A self-described "armchair detective" and a Finnish molecular biologist have claimed to have discovered the identity of the serial killer known as Jack the Ripper, who brutally murdered at least five prostitutes in the East End of London in the autumn of 1888.
A report in the Mail on Sunday names the killer as Aaron Kosminski, a Jewish Polish-born immigrant who lived in the East End and would have been 23 years old at the time of the murders. He had arrived in England in 1881 with his family, who were fleeing persecution by Russian authorities. He was later committed to an insane asylum, where he died of complications from gangrene.

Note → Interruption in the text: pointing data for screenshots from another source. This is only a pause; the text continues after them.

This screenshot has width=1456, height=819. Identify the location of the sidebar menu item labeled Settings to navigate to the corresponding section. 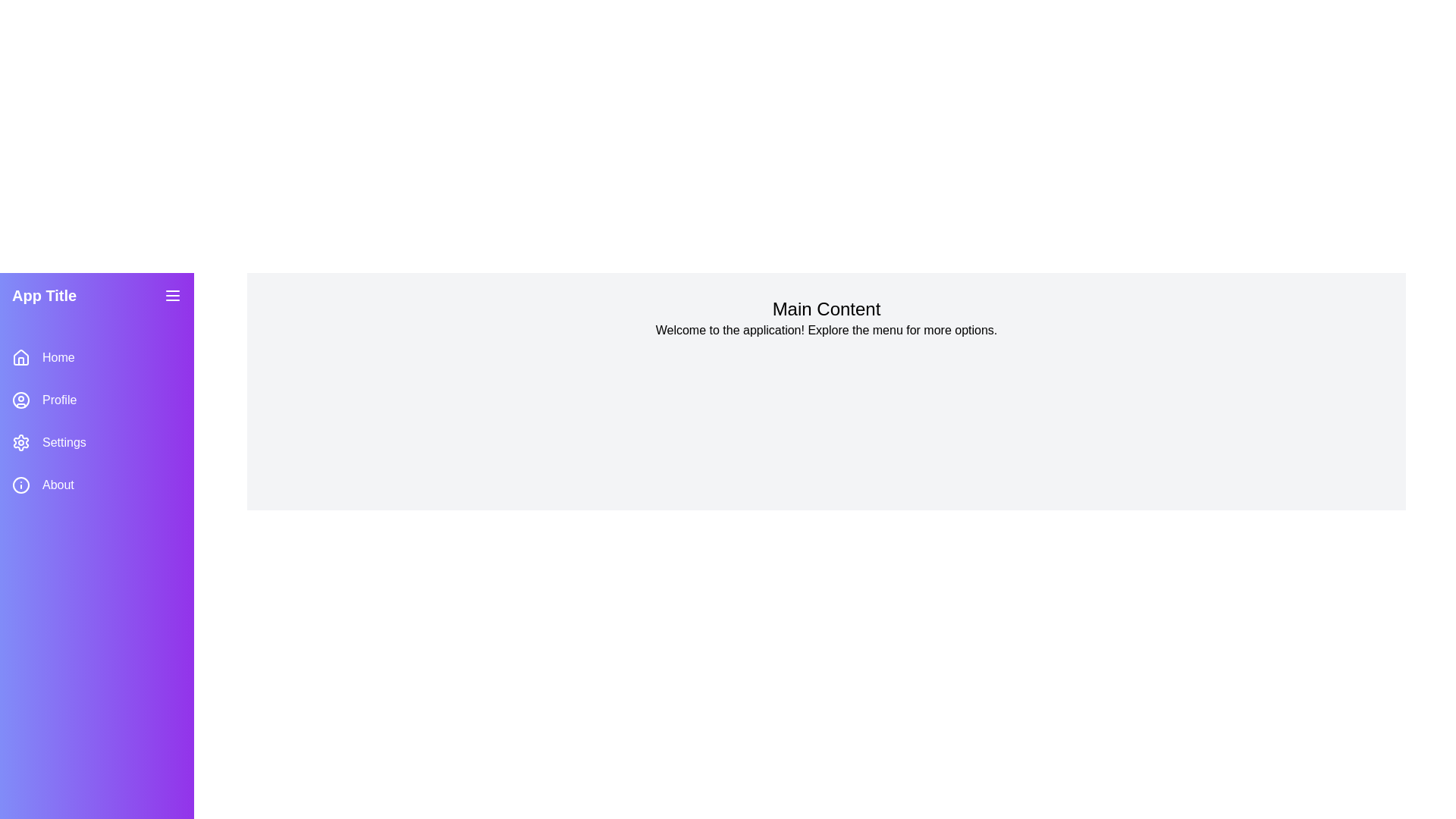
(96, 442).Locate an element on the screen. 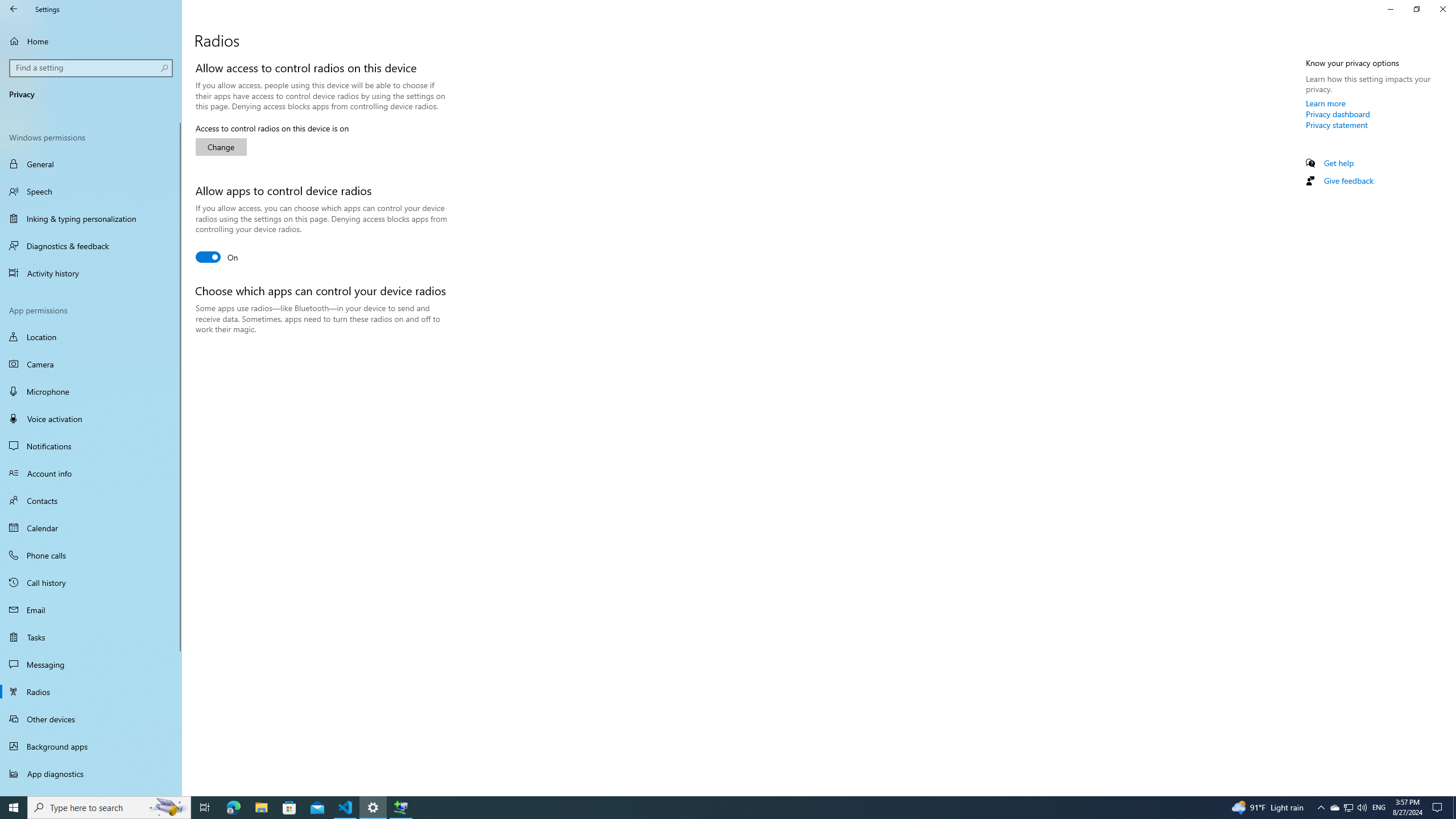 This screenshot has height=819, width=1456. 'Search highlights icon opens search home window' is located at coordinates (167, 806).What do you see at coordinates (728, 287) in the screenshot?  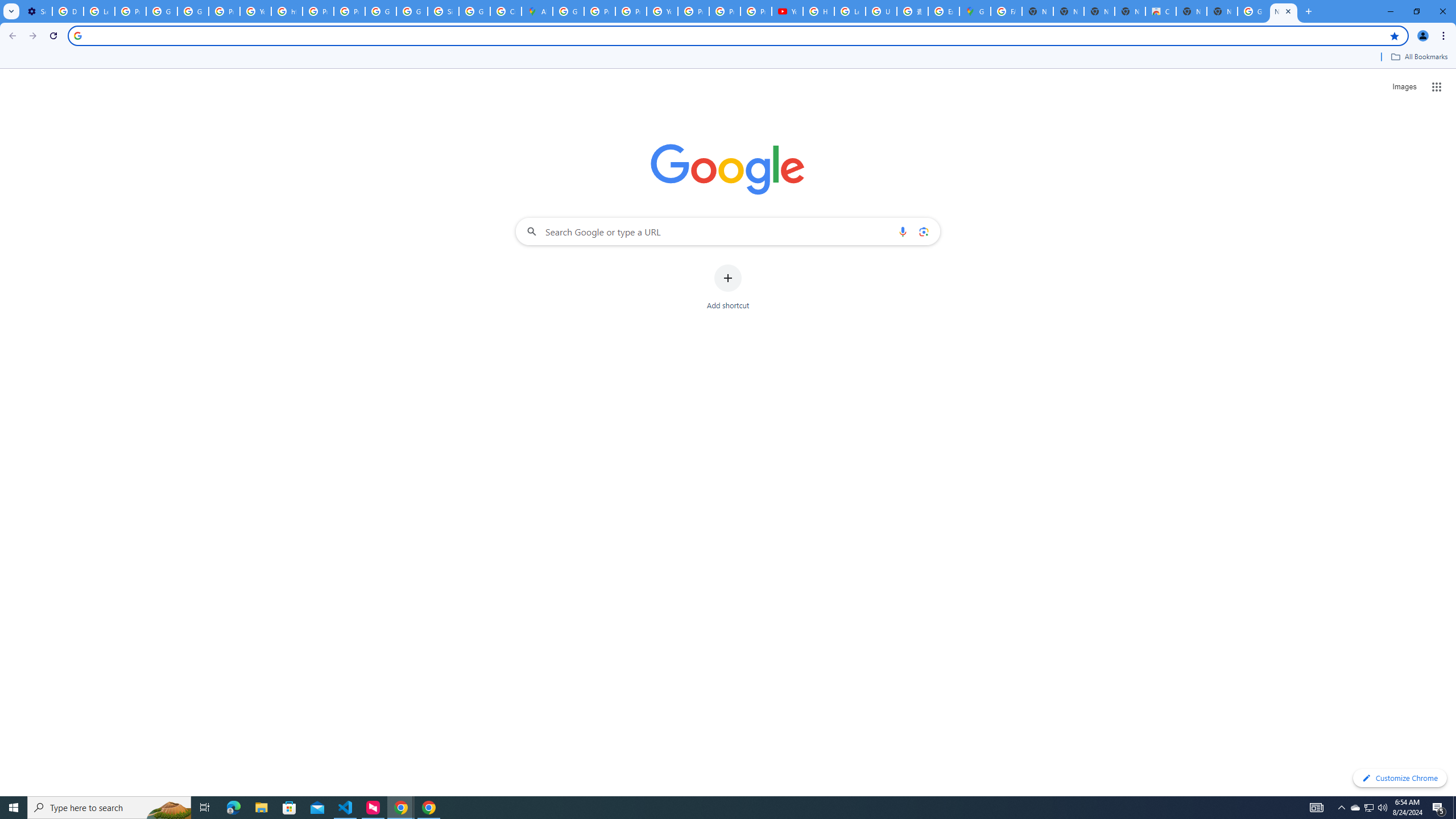 I see `'Add shortcut'` at bounding box center [728, 287].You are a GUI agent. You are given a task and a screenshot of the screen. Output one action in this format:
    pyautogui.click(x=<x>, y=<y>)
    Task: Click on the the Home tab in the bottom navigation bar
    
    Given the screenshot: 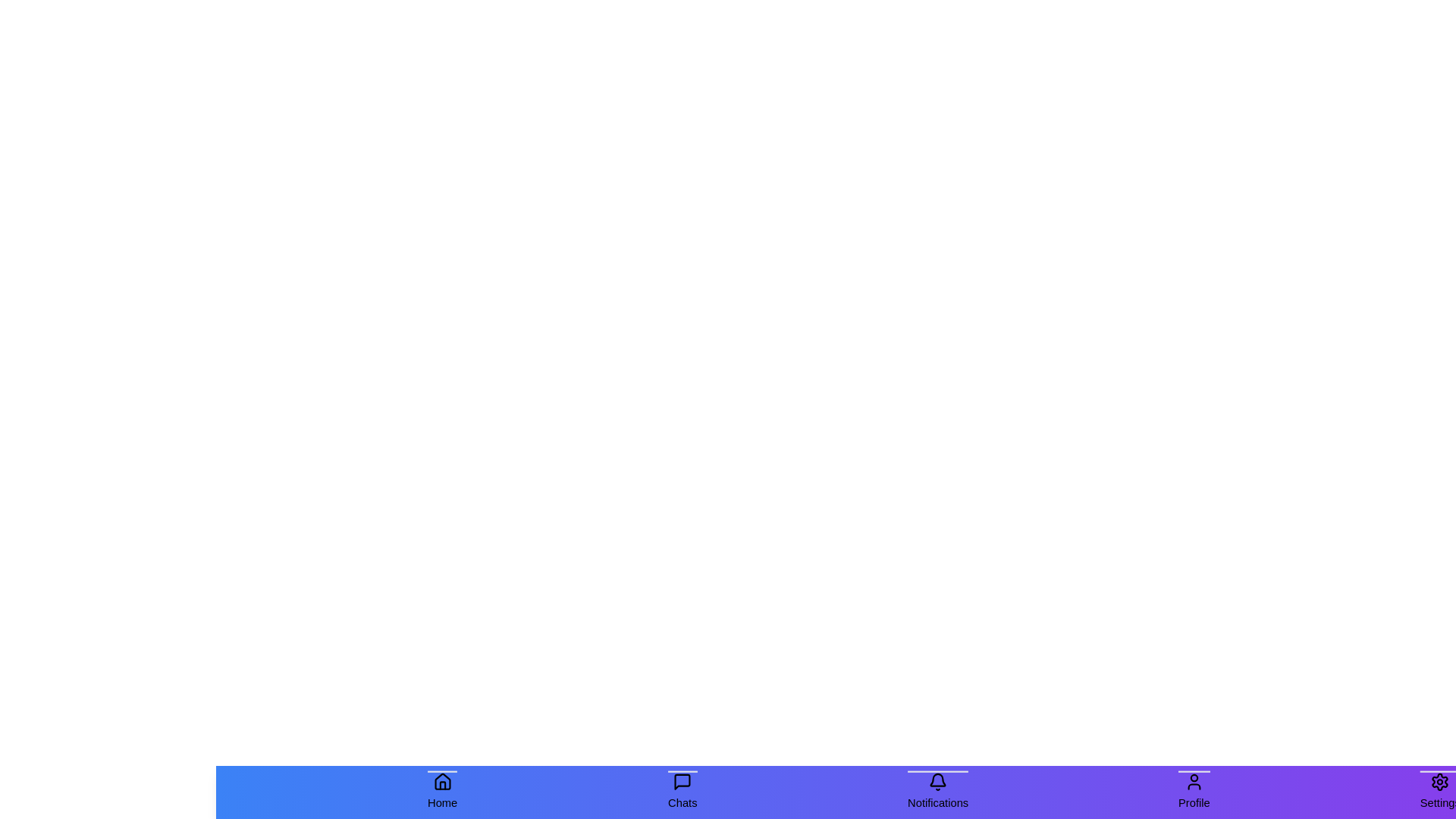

Molecular biologist Dr. Jari Louhelainen tells the Mail on Sunday that he used a technique called "vacuuming" to remove DNA from a stained shawl purportedly belonging to one of the victims, Catherine Eddowes. Businessman Russell Edwards had bought the shawl at an auction in 2007, and had asked Louhelainen to help him find any clues that may be connected with the Ripper case.
The scientist said that infrared imaging revealed that the stains on the shawl were blood stains and were consistent with arterial blood splatter caused by slashing. Louhelainen claimed that the DNA from the blood stains found on the shawl was a match for Eddowes.
Other stains found on the shawl were florescent and had the characteristics of semen. Louhelainen said that a second set of DNA tests were carried out on the stains after cells from the epithelium -- a tissue that lines cavities and organs -- were discovered in the stains. Two strands of DNA were tested against a descendent of Kosminski's sister. The first was a 99.2 percent match, while the other strand was a perfect match. Louhelainen wrote that the DNA extracted from the shawl enabled him to specify Eddowes's killer as being of Russian Jewish ancestry with dark hair.
"I’m excited and proud of what we’ve achieved," Louhelainen told the Mail, "and satisfied that we have established, as far as we possibly can, that Aaron Kosminski is the culprit."
However, scientists and scholars of the Ripper case have already cast doubt on Edwards and Louhelainen's specific claims, alleging that the evidence on the shawl is so compromised that any positive identification may be impossible.
"The shawl has been openly handled by loads of people and been touched, breathed on, spat upon," Richard Cobb, who runs Jack the Ripper conventions and tours, told The Times of London. "My DNA is probably on there. What’s more, Kosminski is likely to have frequented prostitutes in the East End of London. If I examined that shawl, I’d probably find links to 150 other men from the area."
Sir Alec Jeffreys, who invented the technique of DNA fingerprinting, called the new research "An interesting but remarkable claim that needs to be subjected to peer review, with detailed analysis of the provenance of the shawl and the nature of the claimed DNA match with the perpetrator's descendants and its power of discrimination; no actual evidence has yet been provided."
However, Jeffreys also said that the lack of convincing evidence at a distance of 125 years does not rule out Kosminski as the prime suspect. "If I remember correctly when I visited the Black Museum at New Scotland Yard," Jeffreys told the Independent, "Kosminski was long regarded as by far the most likely perpetrator."